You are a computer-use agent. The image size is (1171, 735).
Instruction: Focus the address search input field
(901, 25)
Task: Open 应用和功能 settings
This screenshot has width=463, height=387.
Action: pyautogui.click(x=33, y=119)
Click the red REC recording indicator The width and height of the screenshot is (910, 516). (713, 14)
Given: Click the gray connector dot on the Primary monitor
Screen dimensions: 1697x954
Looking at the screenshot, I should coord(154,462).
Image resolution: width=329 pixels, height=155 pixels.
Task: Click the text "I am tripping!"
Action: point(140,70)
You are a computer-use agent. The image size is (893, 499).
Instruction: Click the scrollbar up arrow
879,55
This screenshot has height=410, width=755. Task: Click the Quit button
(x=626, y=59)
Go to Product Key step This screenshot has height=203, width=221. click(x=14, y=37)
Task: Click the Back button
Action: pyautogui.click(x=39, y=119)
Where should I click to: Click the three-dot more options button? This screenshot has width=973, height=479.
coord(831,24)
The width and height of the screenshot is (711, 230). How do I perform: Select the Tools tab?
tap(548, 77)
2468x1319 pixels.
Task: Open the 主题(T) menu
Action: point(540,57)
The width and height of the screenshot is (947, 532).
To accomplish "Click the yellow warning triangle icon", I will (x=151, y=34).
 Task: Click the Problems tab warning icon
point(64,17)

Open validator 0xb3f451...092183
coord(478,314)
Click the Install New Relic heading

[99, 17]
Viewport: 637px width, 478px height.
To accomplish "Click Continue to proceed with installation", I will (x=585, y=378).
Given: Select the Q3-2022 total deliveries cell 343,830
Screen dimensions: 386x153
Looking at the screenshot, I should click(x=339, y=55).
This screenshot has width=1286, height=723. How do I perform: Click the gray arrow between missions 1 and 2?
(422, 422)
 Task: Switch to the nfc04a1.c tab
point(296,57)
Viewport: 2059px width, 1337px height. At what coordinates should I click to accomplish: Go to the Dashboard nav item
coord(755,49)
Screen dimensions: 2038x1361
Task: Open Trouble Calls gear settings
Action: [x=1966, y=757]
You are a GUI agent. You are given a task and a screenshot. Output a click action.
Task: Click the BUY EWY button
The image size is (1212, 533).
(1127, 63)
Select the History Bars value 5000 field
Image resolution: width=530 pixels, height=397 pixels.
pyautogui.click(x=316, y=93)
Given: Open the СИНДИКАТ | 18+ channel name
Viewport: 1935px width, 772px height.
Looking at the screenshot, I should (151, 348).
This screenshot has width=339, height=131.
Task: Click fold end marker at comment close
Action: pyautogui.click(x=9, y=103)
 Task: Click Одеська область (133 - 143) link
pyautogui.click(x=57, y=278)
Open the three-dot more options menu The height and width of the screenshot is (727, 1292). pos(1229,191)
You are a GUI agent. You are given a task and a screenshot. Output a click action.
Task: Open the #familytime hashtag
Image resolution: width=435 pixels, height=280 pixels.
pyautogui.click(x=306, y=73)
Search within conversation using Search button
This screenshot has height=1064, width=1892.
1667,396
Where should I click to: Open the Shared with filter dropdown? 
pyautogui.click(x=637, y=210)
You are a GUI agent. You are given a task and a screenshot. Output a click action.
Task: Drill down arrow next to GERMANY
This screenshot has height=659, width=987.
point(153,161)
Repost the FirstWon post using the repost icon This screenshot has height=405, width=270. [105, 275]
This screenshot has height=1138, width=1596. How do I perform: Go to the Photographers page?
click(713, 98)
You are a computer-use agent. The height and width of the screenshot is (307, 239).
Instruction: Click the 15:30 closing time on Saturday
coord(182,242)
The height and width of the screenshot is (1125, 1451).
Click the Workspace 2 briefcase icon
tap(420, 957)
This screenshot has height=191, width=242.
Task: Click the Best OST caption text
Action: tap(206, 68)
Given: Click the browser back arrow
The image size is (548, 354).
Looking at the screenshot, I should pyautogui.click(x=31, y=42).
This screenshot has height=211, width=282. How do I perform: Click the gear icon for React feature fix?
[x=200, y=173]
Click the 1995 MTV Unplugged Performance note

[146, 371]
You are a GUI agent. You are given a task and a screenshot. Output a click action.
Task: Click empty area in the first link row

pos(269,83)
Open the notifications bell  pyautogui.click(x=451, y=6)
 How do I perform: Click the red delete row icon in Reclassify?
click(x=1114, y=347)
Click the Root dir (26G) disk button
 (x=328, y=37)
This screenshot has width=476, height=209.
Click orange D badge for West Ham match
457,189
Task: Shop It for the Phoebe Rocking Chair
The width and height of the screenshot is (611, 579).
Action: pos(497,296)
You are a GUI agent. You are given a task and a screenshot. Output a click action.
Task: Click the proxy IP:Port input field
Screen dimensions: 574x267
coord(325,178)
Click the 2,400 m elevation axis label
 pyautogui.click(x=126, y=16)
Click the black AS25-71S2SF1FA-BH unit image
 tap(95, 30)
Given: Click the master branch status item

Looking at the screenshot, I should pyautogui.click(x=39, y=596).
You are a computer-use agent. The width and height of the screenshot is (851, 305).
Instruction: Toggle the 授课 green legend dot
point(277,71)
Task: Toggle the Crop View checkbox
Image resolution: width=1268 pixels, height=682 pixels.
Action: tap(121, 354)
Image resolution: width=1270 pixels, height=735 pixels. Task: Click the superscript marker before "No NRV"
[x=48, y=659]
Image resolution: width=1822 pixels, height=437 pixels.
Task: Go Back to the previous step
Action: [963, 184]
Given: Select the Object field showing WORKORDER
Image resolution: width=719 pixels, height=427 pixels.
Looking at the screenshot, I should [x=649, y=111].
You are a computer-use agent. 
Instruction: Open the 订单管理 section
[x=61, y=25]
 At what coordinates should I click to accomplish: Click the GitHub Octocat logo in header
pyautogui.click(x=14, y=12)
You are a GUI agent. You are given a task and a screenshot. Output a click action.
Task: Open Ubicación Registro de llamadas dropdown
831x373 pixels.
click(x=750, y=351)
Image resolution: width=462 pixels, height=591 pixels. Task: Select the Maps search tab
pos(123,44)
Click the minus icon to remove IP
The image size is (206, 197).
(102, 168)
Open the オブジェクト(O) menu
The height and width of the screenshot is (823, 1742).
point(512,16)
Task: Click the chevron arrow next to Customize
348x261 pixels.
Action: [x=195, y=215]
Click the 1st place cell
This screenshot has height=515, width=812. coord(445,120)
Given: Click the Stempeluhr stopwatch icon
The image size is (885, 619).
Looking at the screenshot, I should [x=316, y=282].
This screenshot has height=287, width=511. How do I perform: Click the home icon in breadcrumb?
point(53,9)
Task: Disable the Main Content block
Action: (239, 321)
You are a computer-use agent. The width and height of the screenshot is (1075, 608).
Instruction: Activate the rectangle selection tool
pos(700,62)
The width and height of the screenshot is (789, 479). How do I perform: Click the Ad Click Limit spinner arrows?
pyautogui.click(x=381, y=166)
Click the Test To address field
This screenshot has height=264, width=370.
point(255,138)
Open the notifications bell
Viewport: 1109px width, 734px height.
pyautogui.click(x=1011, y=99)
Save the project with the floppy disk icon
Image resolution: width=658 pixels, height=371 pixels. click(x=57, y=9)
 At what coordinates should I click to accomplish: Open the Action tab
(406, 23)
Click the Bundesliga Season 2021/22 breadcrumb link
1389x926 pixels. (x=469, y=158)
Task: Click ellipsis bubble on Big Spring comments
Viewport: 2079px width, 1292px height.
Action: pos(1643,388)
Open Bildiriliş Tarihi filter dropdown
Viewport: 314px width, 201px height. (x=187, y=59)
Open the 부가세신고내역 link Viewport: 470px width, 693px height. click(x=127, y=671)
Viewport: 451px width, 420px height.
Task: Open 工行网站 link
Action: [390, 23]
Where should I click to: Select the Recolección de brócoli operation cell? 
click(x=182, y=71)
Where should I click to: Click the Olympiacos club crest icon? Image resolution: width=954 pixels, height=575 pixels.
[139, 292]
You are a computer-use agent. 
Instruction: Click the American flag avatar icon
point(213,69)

What you have to do. Render the records, starting at the line that contains "is (851, 305)." and ending at the line that contains "Action: (239, 321)", as a Markdown table with a Row column holding a running number and a Text column holding each line, omitting blank lines.

Full response.
| Row | Text |
|---|---|
| 1 | You are a computer-use agent. The width and height of the screenshot is (851, 305). |
| 2 | Instruction: Toggle the 授课 green legend dot |
| 3 | point(277,71) |
| 4 | Task: Toggle the Crop View checkbox |
| 5 | Image resolution: width=1268 pixels, height=682 pixels. |
| 6 | Action: tap(121, 354) |
| 7 | Image resolution: width=1270 pixels, height=735 pixels. Task: Click the superscript marker before "No NRV" |
| 8 | [x=48, y=659] |
| 9 | Image resolution: width=1822 pixels, height=437 pixels. |
| 10 | Task: Go Back to the previous step |
| 11 | Action: [963, 184] |
| 12 | Given: Select the Object field showing WORKORDER |
| 13 | Image resolution: width=719 pixels, height=427 pixels. |
| 14 | Looking at the screenshot, I should [x=649, y=111]. |
| 15 | You are a computer-use agent.  |
| 16 | Instruction: Open the 订单管理 section |
| 17 | [x=61, y=25] |
| 18 |  At what coordinates should I click to accomplish: Click the GitHub Octocat logo in header |
| 19 | pyautogui.click(x=14, y=12) |
| 20 | You are a GUI agent. You are given a task and a screenshot. Output a click action. |
| 21 | Task: Open Ubicación Registro de llamadas dropdown |
| 22 | 831x373 pixels. |
| 23 | click(x=750, y=351) |
| 24 | Image resolution: width=462 pixels, height=591 pixels. Task: Select the Maps search tab |
| 25 | pos(123,44) |
| 26 | Click the minus icon to remove IP |
| 27 | The image size is (206, 197). |
| 28 | (102, 168) |
| 29 | Open the オブジェクト(O) menu |
| 30 | The height and width of the screenshot is (823, 1742). |
| 31 | point(512,16) |
| 32 | Task: Click the chevron arrow next to Customize |
| 33 | 348x261 pixels. |
| 34 | Action: [x=195, y=215] |
| 35 | Click the 1st place cell |
| 36 | This screenshot has height=515, width=812. coord(445,120) |
| 37 | Given: Click the Stempeluhr stopwatch icon |
| 38 | The image size is (885, 619). |
| 39 | Looking at the screenshot, I should [x=316, y=282]. |
| 40 | This screenshot has height=287, width=511. How do I perform: Click the home icon in breadcrumb? |
| 41 | point(53,9) |
| 42 | Task: Disable the Main Content block |
| 43 | Action: (239, 321) |